• _Text passage_
-- BEGIN --
This benchmark confuses CitusDB with PostgreSQL + cstore_fdw extension.
CitusDB scales out PostgreSQL to multiple machines, and cstore is a columnar
store for PostgreSQL. The author has a clarification posted at the end.

For single node Postgres + cstore numbers on TPC-H, we found that a few simple
changes notably help. 1/ Analyze on foreign tables + increasing work_mem helps
join queries by 2-4x, and 2/ Using the double precision instead of the numeric
type increases aggregate function performance by 6x.

Lastly, we agree that vectorized execution can result in notable performance
wins! See
[https://github.com/citusdata/postgres_vectorization_test](https://github.com/citusdata/postgres_vectorization_test)
for some initial work. We hope to incorporate some of MonetDB's vectorized
execution features in cstore_fdw in the future.

------
mbubb
Instead of seeing this asa Hadoop alternative - this might be a better
alternative to the clunky data warehousing options like Vertica, Netezza,
Greenplum, etc.
-- END --
• _Aim of the task_
Render this sentence from the CitusDB benchmark thread in Spanish: "CitusDB scales out PostgreSQL to multiple machines, and cstore is a columnar store for PostgreSQL."

• _Material shown_
-- BEGIN --
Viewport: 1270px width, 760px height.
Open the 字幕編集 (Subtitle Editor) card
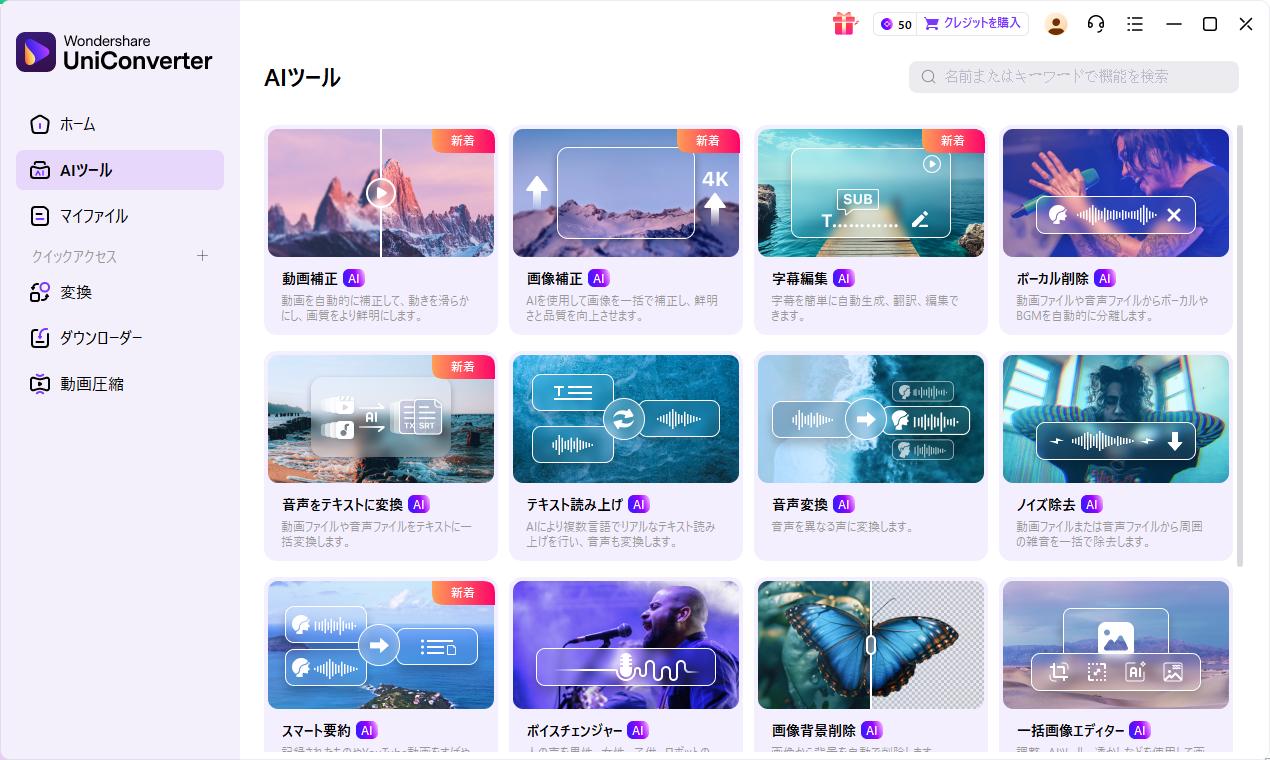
-- END --
-- BEGIN --
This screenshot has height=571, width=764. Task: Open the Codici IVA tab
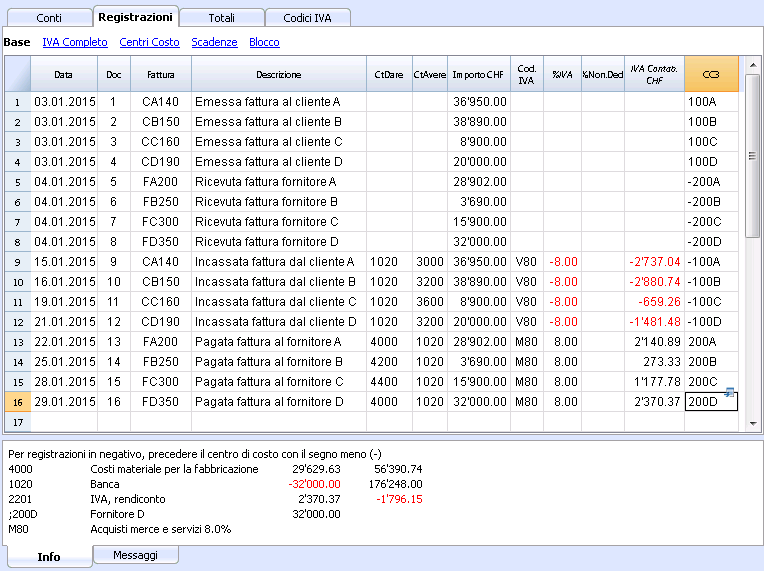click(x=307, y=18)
-- END --
• _Result for this task_
CitusDB escala PostgreSQL horizontalmente a varias máquinas, y cstore es un almacén columnar para PostgreSQL.